I wouldn't ban religion -- anyway it would be unenforceable. But maybe I wish it had never existed in the first place...

Oh, if only wishes really WERE horses...

Xopher (Christopher Hatton) ::: (view all by) ::: January 11, 2005, 05:10 PM:

...we'd be hip-deep in horseshit? :-)

Laz ::: (view all by) ::: January 11, 2005, 06:04 PM:

Dude...

We're already hipdeep in horseshit.

No?

Mitch Wagner ::: (view all by) ::: January 11, 2005, 08:55 PM:

Laz, as an American, let me say that I'm very happy to serve as a bad example to help you fuel your smug and unearned feeling of superiority.

Randolph Fritz ::: (view all by) ::: January 11, 2005, 09:52 PM:

Mitch, Laz is getting his information from the US mass media--the same ones we are cursing for giving such a short shrift to liberal viewpoints. Just about everything he's said--except possibly the material about oil and religion--has already been said here.

Are we going to wait until it all comes home to be ashamed of them Bush, et al? Because make no mistake about it, it is going to come home. And it's going to hurt.

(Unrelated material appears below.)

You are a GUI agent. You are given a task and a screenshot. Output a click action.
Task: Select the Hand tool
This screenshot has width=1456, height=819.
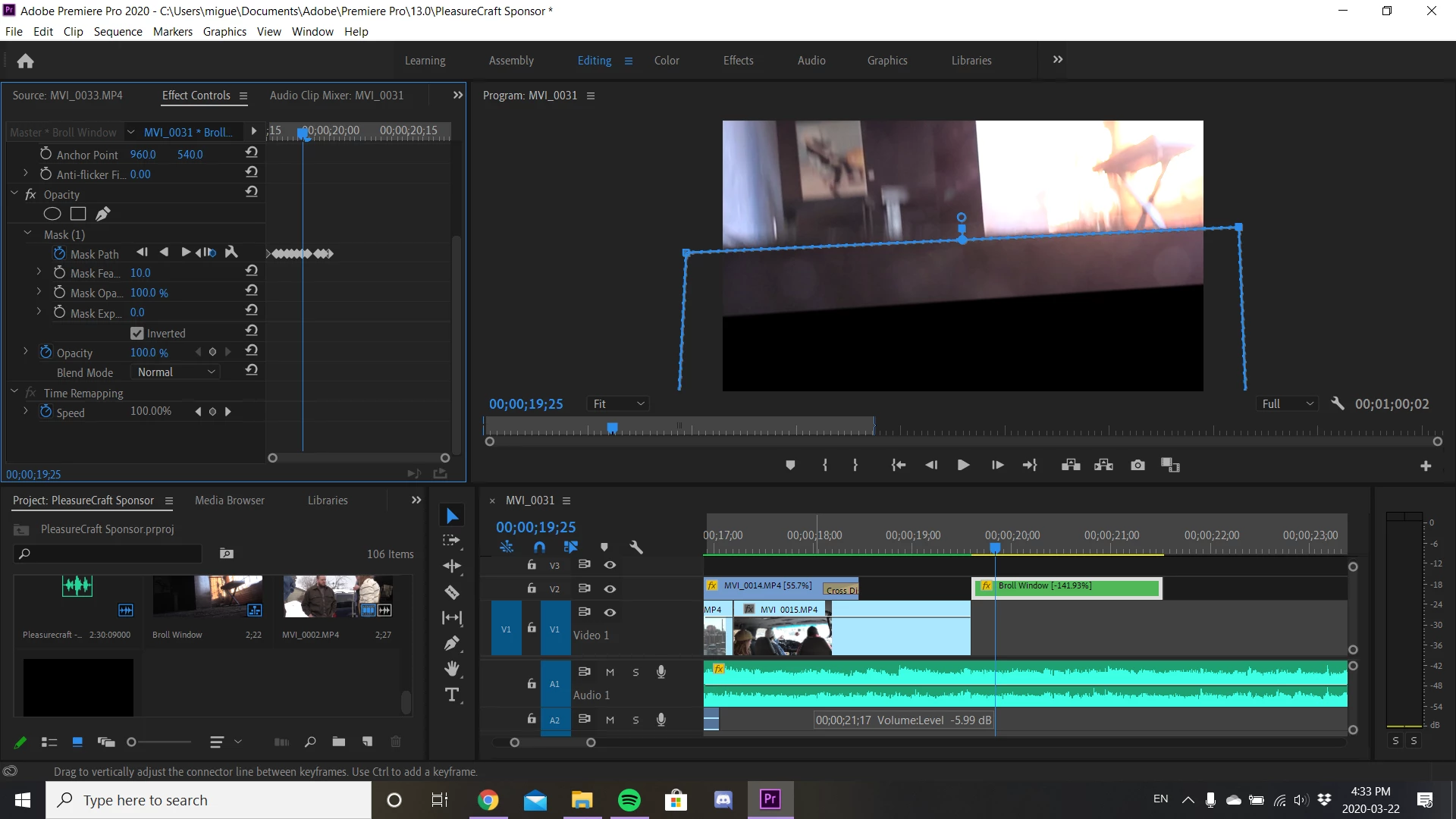click(452, 669)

mayakda ::: (view all by) ::: January 12, 2005, 09:23 AM:

Honestly, I think religion is the problem. Not a specific religion, just religion in general -- and for me, that includes both atheism and scientific dogmatism. Any fixed system of belief inhibits rational thought, because it acts as a filter on truth -- people see what they have been brainwashed into expecting to see, rather than what is actually there.

I'm somewhat sympathetic to that pov, having grown up in the Philippines, where the Catholic Church had the shameful history of pacificacion to deal with.

Religion should be stamped out -- how else can religious people be saved?

Doesn't really work though, as a new "isms" just takes its place.

Truly religious believers should be open to questioning their faith. If the religion really has a Truth, then it will stand up to any question, right?

Dave Bell ::: (view all by) ::: January 13, 2005, 04:09 PM:

I've just been reading a novel by Andrew M. Greeley, one of the ones about Bishop "Blackie" Ryan.

I recommend them as a partial antidote to the toxicity of the self-proclaimed christian majority in the US (and, alas, some of them are cousins of mine).